HOT WAX - BOOTLEGS - L'INDUSTRIE PARALLELE
Bien qu'il soit à peu près certain que les premiers disques bootlegs sont apparus avant la fin des années 60, le terme pour les désigner est utilisé à partir de ce moment-là. Le premier 'bootleg' album serait donc Great White Wonder de Bob Dylan, deux 33 tours emballés dans une pochette blanche, sans aucun titre, ni aucune référence de matrice. Les premiers exemplaires proposés aux disquaires de Los Angeles ont des labels Rocolion, mais les copies suivantes sont livrées avec labels vierges et les pochettes sont très vite tamponnées de trois lettres au recto: "G.W.W." pour Great White Wonder. Sortie en août 1969, cette « Grande Merveille Blanche » est suivie de près par Live R Than You'll Ever Be des Rolling Stones qui voit le jour en décembre 69 et Flyer de Jimi Hendrix en avril 70.

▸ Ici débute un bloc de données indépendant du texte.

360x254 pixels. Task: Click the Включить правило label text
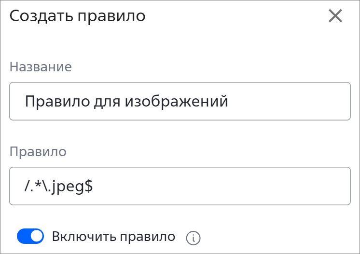tap(114, 237)
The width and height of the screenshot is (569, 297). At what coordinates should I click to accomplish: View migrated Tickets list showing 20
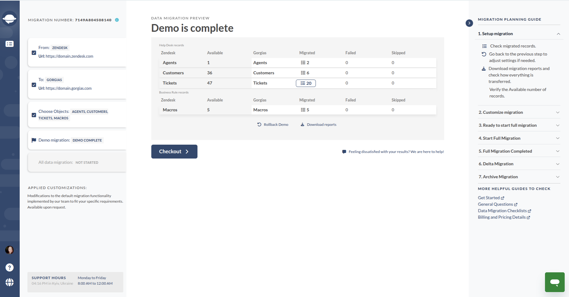[306, 83]
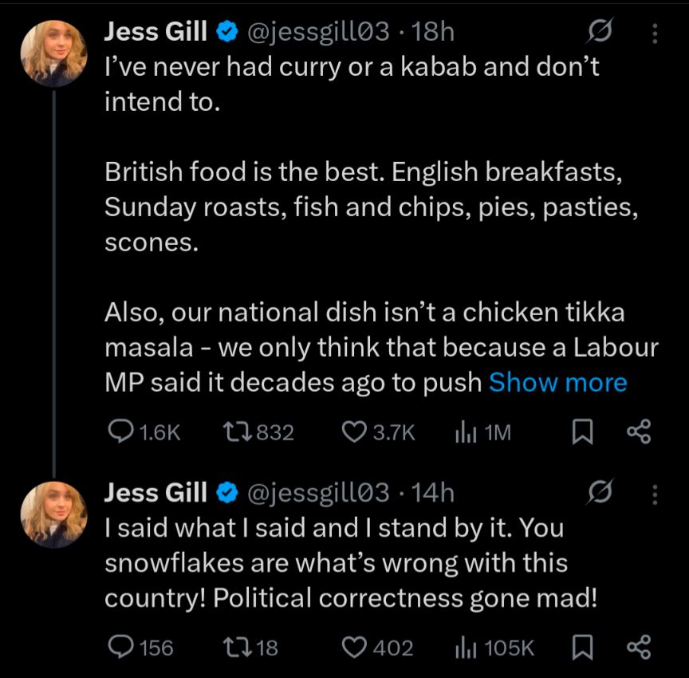Like the tweet with 3.7K likes
The image size is (689, 678).
352,432
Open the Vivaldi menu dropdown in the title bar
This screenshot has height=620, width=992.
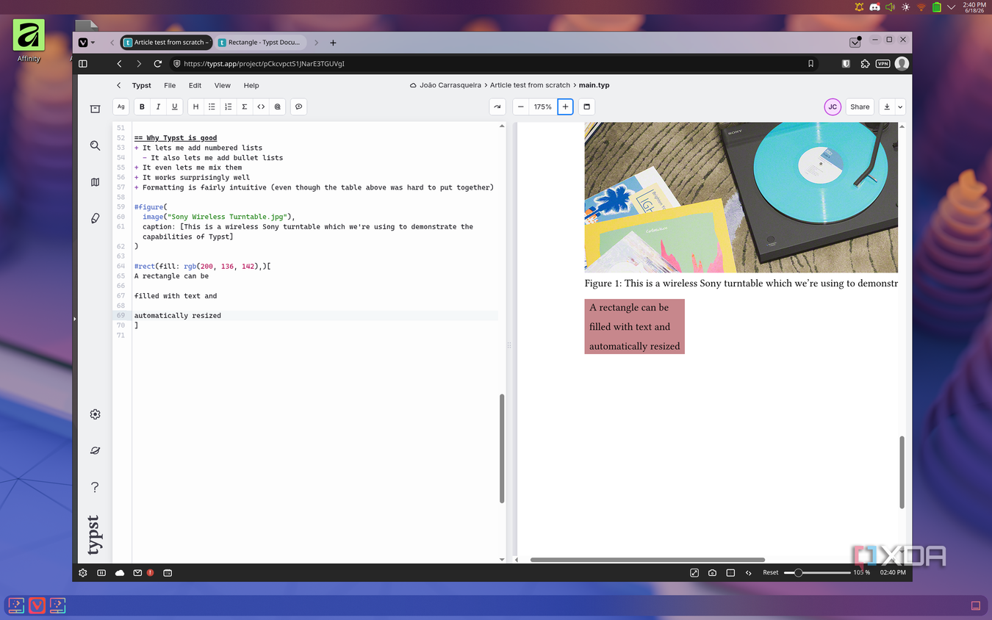point(87,43)
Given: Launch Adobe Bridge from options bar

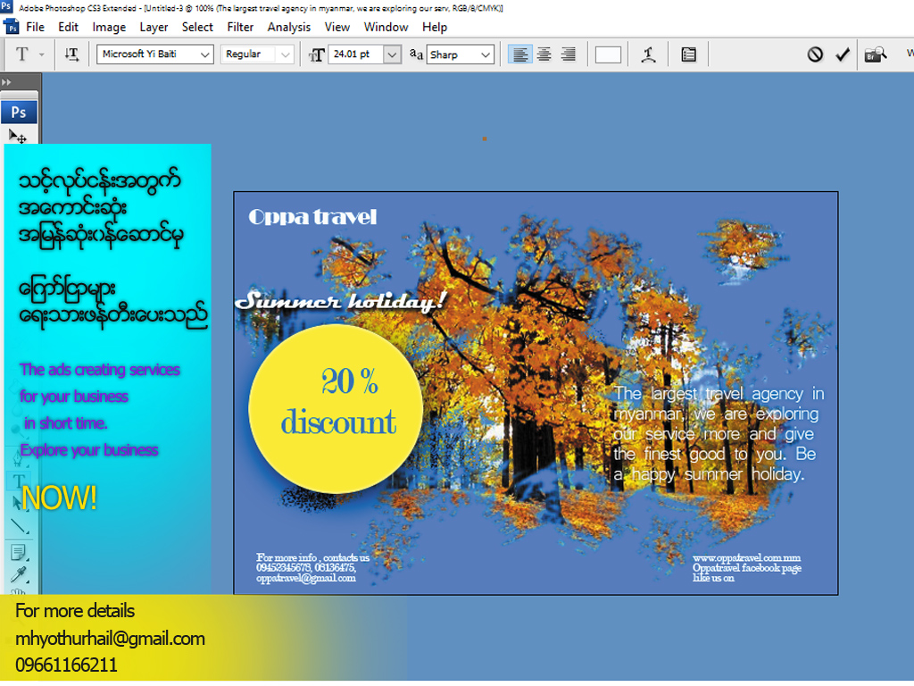Looking at the screenshot, I should click(875, 54).
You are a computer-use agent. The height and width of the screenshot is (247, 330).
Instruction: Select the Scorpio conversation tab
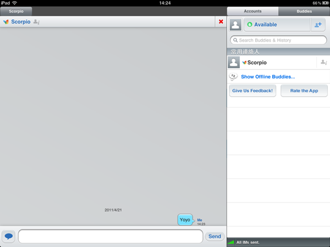click(x=17, y=11)
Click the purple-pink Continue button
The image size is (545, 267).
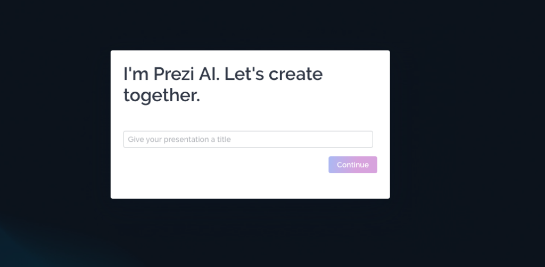tap(352, 165)
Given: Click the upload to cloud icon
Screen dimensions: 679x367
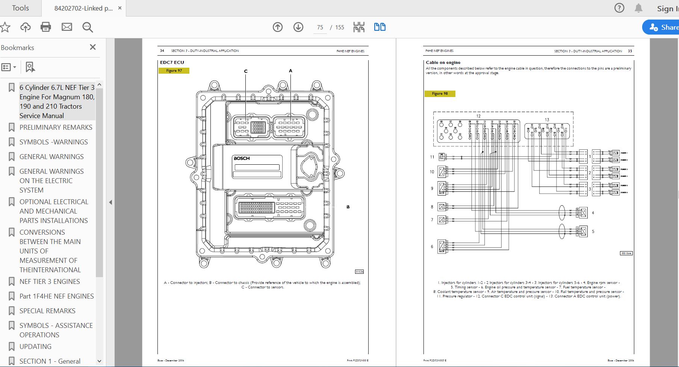Looking at the screenshot, I should (26, 27).
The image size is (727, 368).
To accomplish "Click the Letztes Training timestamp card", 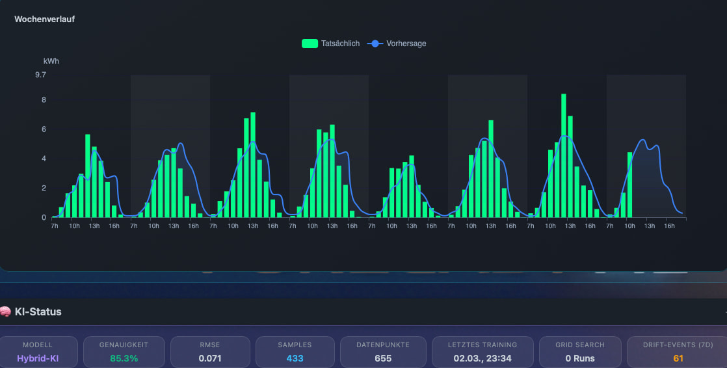I will 482,352.
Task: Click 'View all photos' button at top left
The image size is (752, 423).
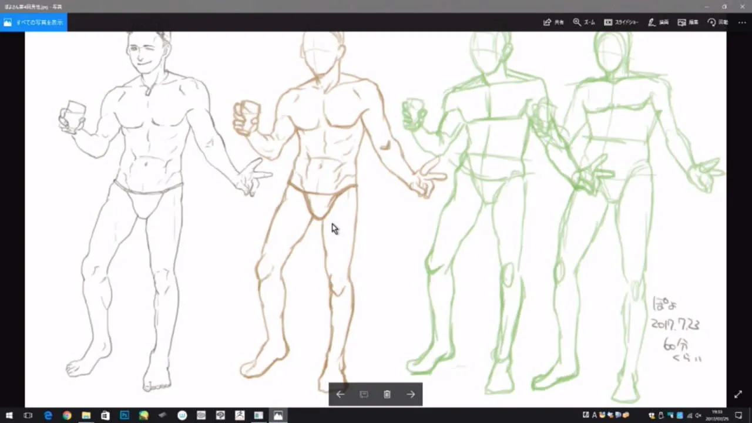Action: (x=33, y=22)
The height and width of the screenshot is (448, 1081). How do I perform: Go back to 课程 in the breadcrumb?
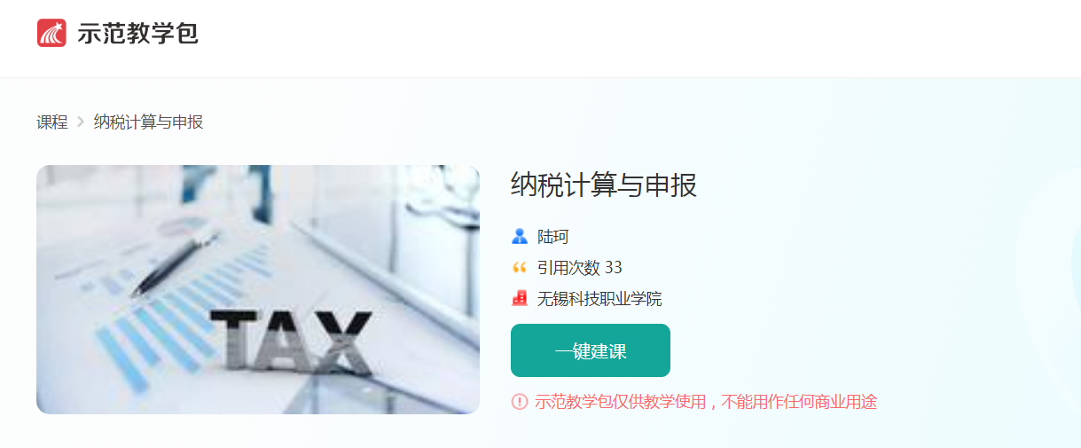(52, 122)
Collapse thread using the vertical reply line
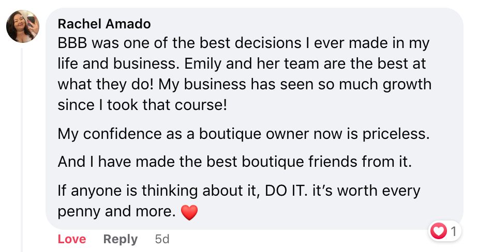This screenshot has height=252, width=478. (x=22, y=149)
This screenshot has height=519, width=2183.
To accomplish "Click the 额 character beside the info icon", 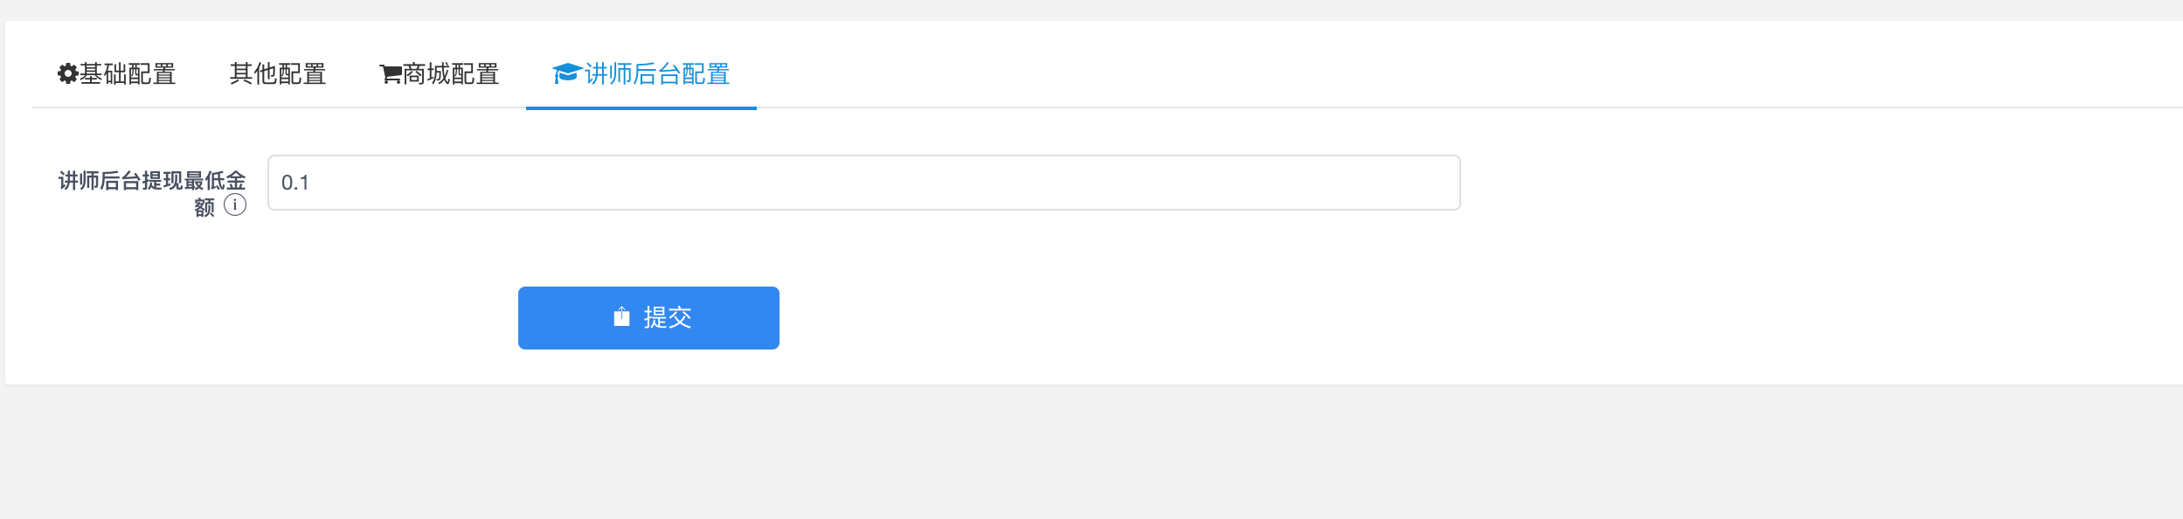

Pour commencer, précisons qu'un bootleg n'est pas un pirate et encore moins une contrefaçon. Un pirate est une copie illégale d'un disque du commerce avec des écarts par rapport à l'original (des titres en plus ou en moins, une pochette différente, le vinyle d'une couleur inédite, etc) . Par exemple, le LP Daydream Nation de Sonic Youth sorti en Russie sur le label tout aussi pirate AnTrop reprend le recto de la pochette d'origine mais pas le verso. Le nom du groupe ainsi que les titres sont écrits en russe et ce n'est qu'un simple 33 tours alors que l'officiel est un double. La contrefaçon, quant à elle, est tout simplement la copie illégale d'un disque du commerce, comme «Montage Of Heck: The Home Recordings » de Kurt Cobain, en tous points identique à l'officiel jusqu'au logo Universal Music.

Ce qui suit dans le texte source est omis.